■ **Problem details**
Could you write out the data that follows, exactly and in full?

■ **Supplied data**

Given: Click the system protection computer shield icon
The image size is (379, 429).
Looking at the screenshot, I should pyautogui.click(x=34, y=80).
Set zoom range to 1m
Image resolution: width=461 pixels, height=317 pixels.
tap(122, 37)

■ **Answer space**
Given: Click the system protection computer shield icon
The image size is (379, 429).
Looking at the screenshot, I should pyautogui.click(x=34, y=80).
Set zoom range to 1m
Image resolution: width=461 pixels, height=317 pixels.
tap(122, 37)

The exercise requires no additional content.